I started using the machine in mid-July.  We updated the binaries back
up to current in mid-July, and again at the beginning of August.  I
started running a PPP interface on the machine at that time in
addition to the continuation of the SLIP and ethernet interface
already active.  In mid-July, I couldn't even run a sup on the machine
through either the SLIP or PPP interface without crashing it before
the sup finished.  A mbuf (or something) bug-fix around the end of
July fixed that.

However, ever since then, the machine would still crash roughly once a
week.  Well, it doesn't generally crash, which is annoying as hell, it
just hangs hard with a bunch of vm_fault things scrolling off the
screen, so I have to drive to campus and reboot it -- at least if it
crashed, it would reboot itself.  Anyway, no matter how many hundreds
of kernels I've build, with any mix of options, it still managed to
crash about once a week with one PPP interface, one SLIP interface,
and one ethernet interface.

The last couple weeks, however, explorer has moved his SLIP line over
to PPP, and we've added a third PPP test line.  Now the machine
hangs every day to two days.  The few times I've run a kernel with DDB
in it and actually dumped a stack trace, it seems to die in a
different place each time, but all seem to be directly connected to
pppstart().  All look like something trying to reference a page that
doesn't exist or something.  Occasionally I've seen references to
multiple frees also.

Another strange data point is that my home machine never crashes like
this.  But 1) my home machine doesn't route any packets -- it's simply
an endpoint, and 2) there's about twice as much traffic going thru the
office machine (two PPP machines feeding off it, as a router thru the
ethernet to the Internet).  I'm pretty sure that the hardware is not
at fault since it had a 73-day uptime immediately prior to our upgrade
and my staring to use PPP on it.  I admit the hardware could have
suddenly gone bad at the same time, but I find it highly unlikely.

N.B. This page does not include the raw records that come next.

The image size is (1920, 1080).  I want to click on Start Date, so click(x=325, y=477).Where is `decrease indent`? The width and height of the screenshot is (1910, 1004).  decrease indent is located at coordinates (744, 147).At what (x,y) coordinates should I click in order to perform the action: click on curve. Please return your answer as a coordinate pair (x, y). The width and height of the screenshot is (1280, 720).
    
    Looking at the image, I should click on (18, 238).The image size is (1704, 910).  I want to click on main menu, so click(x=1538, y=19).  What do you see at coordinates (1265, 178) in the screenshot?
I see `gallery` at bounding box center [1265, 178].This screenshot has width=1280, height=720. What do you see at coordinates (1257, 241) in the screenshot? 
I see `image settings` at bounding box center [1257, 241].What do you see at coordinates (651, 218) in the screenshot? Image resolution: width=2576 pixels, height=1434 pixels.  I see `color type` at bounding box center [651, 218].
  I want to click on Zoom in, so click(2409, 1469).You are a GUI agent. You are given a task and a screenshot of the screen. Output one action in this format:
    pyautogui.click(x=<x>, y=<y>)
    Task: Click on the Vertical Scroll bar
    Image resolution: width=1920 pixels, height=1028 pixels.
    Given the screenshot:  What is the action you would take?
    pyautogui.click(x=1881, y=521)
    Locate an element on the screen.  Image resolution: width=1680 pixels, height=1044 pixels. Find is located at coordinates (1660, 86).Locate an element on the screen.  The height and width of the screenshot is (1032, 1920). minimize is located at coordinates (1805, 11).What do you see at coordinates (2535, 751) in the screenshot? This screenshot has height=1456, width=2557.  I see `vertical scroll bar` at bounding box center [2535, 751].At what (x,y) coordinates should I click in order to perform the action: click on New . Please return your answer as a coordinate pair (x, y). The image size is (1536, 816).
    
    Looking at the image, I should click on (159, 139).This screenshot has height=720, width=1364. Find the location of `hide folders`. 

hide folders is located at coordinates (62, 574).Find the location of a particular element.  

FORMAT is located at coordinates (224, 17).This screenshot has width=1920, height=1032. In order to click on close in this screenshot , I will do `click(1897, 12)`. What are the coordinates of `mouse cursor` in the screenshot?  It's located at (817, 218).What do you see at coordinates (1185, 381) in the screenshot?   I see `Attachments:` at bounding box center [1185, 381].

At this point, the machine is almost unusable for PPP.  I can't go
SLIP because I use a V.Fast modem, and the phone lines suck in Ames,
and I get hung up at least once a day just from bad lines.  I need the
things that pppd provides to make it easy to have auto-reconnect
scripts -- SLIP just won't cut it.  We NEED to get this PPP bug fixed.

Now, I've build a kernel with the ``config -g'' options, and have the
small one running on the PPP server.  But I have no real idea how to
actually track this down, or even what to look for if I catch the
machine dead again at the debugger in the office -- I'm not real
proficient at the innards of the PPP code, or even the networking code
in general.  HELP!

I've even considered running FreeBSD for the router in hopes that it
would at least be stable running PPP, but I don't really consider that
to be the preferred option at this point.

(I'm not bitching at you guys; I'm just pissed at this damn machine.)

I really neeed a hand with this, because something is definitely not
right in the PPP code, and it's making it really worthless for us at
the moment, plus frustrating the hell out of me (can you tell? ;-).

Thanks for any advice/helping hands you can lend.

 Michael L. VanLoon                 Iowa State University Computation Center                    Project Vincent Systems Staff
  Free your mind and your machine -- NetBSD free Un*x for PC/Mac/Amiga/etc.